Personal injury lawyer says fetal monitoring guideline is too focused on medico-legal considerations

Guideline should strive for fewer babies being born injured, states Richard Halpern

Personal injury lawyer says fetal monitoring guideline is too focused on medico-legal considerations

Richard Halpern, a senior lawyer at Gluckstein Lawyers in Toronto, has criticized the 2020 Clinical Practice Guideline No. 396 issued by the Society of Obstetricians and Gynecologists of Canada for focusing too much on preventing lawsuits.

“Improved outcomes are the best defence to medical malpractice claims, while defensive guidelines work against this goal,” wrote Halpern in an article for LegalMattersCanada.ca criticizing the comprehensive guideline, which was updated last March.

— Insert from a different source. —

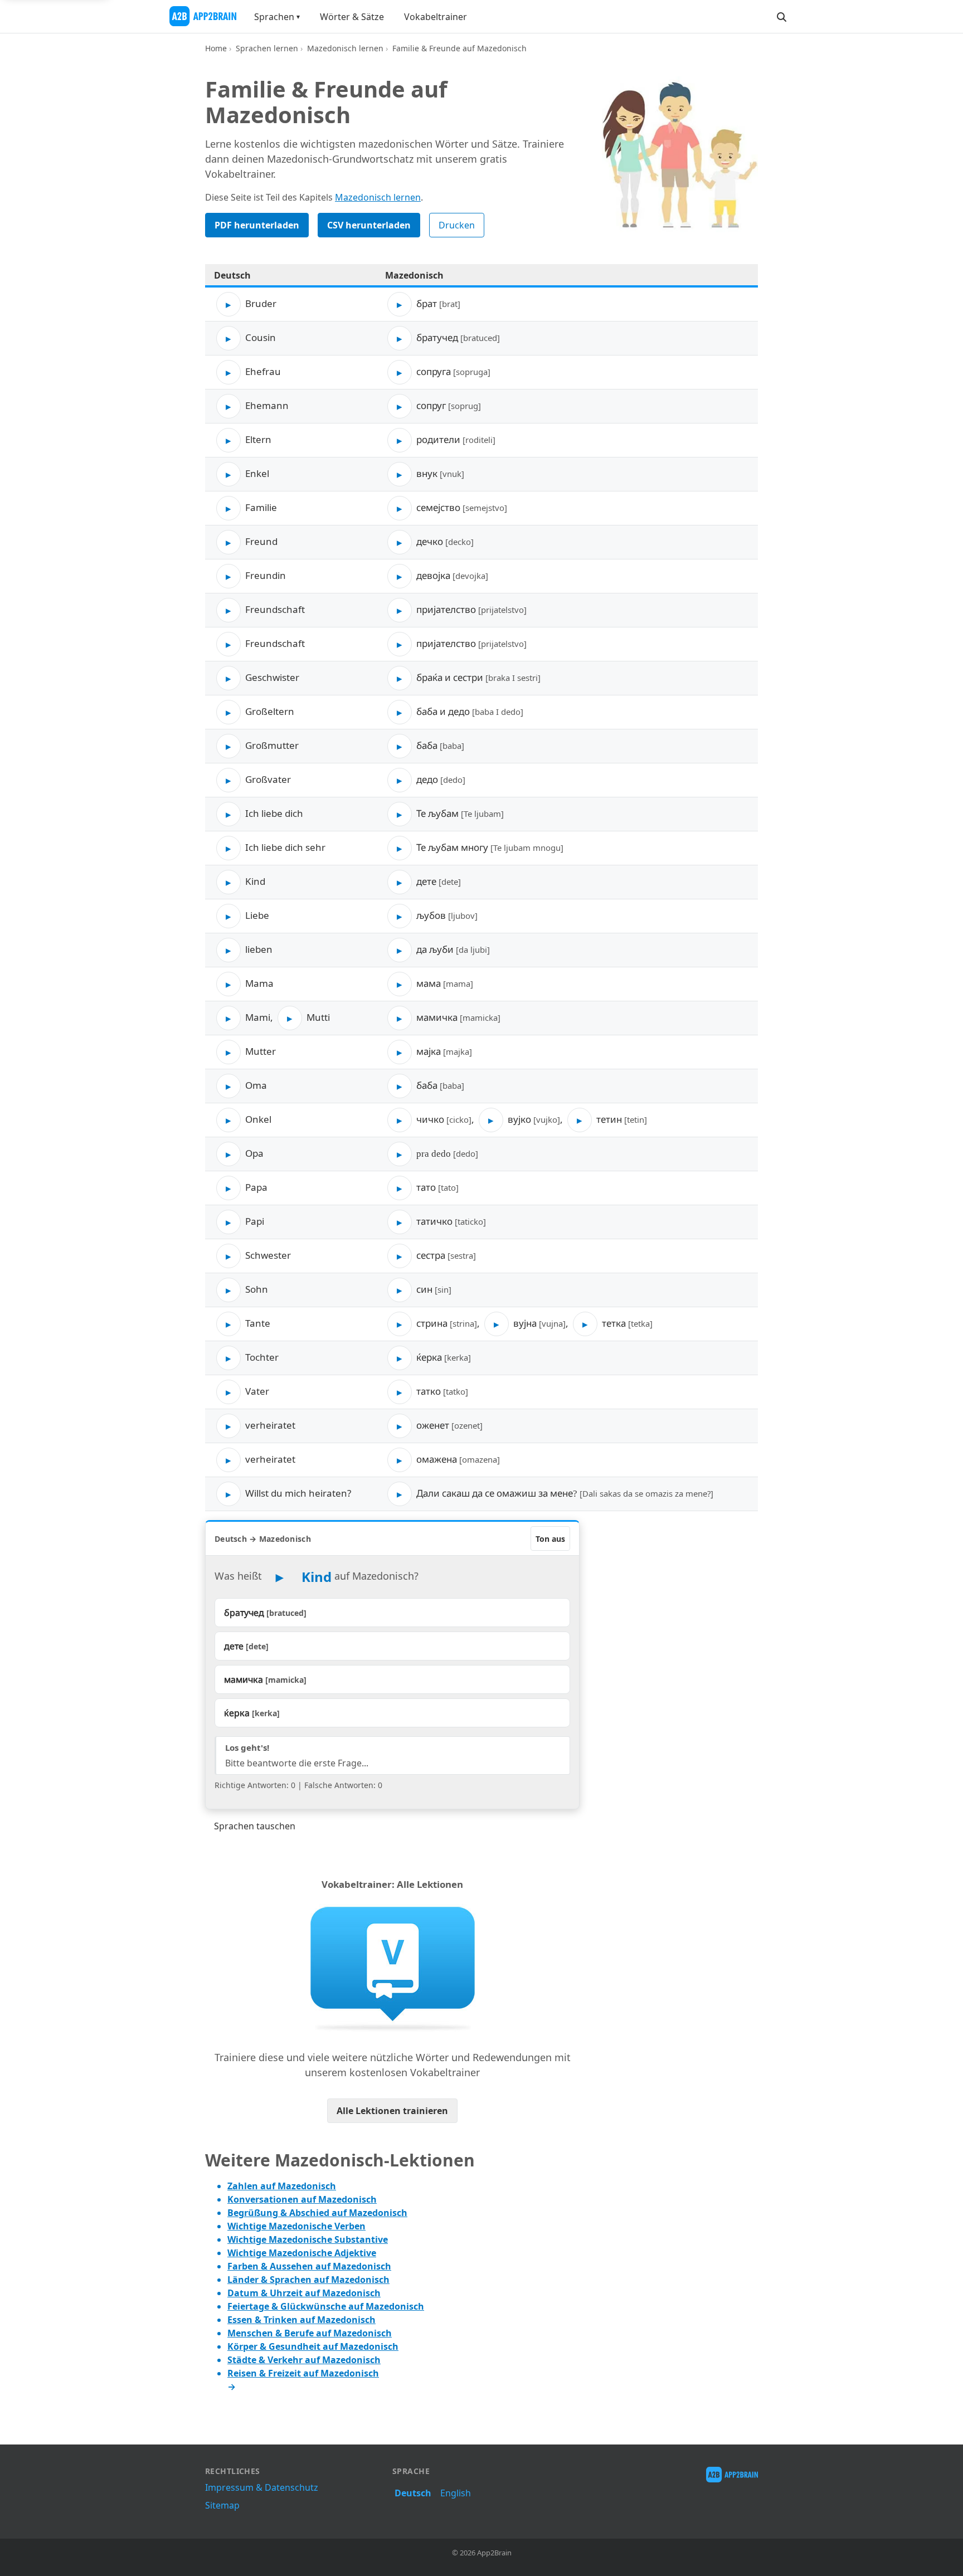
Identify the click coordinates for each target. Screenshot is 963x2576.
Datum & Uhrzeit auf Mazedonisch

The guideline aims to assist the health profession, including obstetricians, gynecologists, family physicians, nurses and midwives, in surveying the health of babies throughout the labour and delivery process, which involves monitoring the fetal heart rate, an indicator of how effectively the babies are dealing with labour stress and whether the babies are adequately oxygenated.

Halpern suggested that instead of unduly emphasizing medico-legal considerations, the guideline should pay more attention to reliable data which will lead to better outcomes for babies, with fewer babies being born with injuries.

Halpern lamented that the 2020 update did not improve upon the decade-old guideline, which was also updated in 2007. For instance, the 2007 update seeks to “decrease” the incidence of birth asphyxia, while the 2020 update merely aims to “minimize” these risks.

Halpern said that the health profession may benefit from a fuller understanding of how and when birth asphyxia happens so that it may reduce such cases and develop more informed and useful guidelines. While birth asphyxia is a relatively rare condition, it impacts families and the legal and medical systems, Halpern stated.

Halpern then said that the guideline relied on dated studies instead of more current data. “The continued endorsement of [intermittent auscultation (IA)] over [electronic fetal monitoring (EFM)] in low-risk deliveries, which support is based on old research of dubious value in modern obstetrics, is unwarranted in my view,” Halpern wrote in the article.

Moreover, the guideline failed to reflect recent understanding on causation in relation to the injuries suffered by babies and did not mention neuroimaging, a recognized method to determine the cause and timing of an injury. “Neuroimaging, which involves a head ultrasound, CT scan and a MRI, can tell us within a window of weeks and sometimes hours when the baby was hurt,” wrote Halpern in the article.

Halpern said that he hoped that airing these concerns would spark dialogue, which would in turn lead to the development of better guidelines. “While the obstetrical community disagrees with what I have to say, these are important issues that should be raised, for the benefit of the children,” Halpern wrote in the article.